Provided material START
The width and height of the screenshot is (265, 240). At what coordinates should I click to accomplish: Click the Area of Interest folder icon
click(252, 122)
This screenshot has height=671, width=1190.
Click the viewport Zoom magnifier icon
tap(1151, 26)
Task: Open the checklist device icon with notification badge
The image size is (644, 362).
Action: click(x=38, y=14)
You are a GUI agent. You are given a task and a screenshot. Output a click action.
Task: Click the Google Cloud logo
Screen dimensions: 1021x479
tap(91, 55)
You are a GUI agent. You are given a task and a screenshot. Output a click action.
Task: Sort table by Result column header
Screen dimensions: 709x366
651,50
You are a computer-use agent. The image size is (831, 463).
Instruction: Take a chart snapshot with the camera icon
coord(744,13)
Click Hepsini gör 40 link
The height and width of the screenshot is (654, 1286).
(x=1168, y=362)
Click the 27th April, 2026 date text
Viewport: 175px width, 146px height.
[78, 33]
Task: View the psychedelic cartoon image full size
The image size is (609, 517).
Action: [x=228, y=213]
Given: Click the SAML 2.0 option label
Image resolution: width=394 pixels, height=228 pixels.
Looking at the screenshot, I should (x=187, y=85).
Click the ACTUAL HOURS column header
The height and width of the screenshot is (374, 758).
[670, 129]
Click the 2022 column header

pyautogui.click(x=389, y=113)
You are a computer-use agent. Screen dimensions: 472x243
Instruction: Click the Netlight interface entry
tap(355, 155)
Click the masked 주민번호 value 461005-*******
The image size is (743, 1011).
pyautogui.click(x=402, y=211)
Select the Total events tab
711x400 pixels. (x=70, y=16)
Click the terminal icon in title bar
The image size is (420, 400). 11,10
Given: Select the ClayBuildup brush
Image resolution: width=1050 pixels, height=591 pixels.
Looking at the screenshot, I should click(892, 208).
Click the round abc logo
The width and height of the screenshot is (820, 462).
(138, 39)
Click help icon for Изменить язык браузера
Provided material END
◆ Description of the task ◆
Your answer should be a single number: the count of lines above with the word "agent".

◆ Your solution ◆
4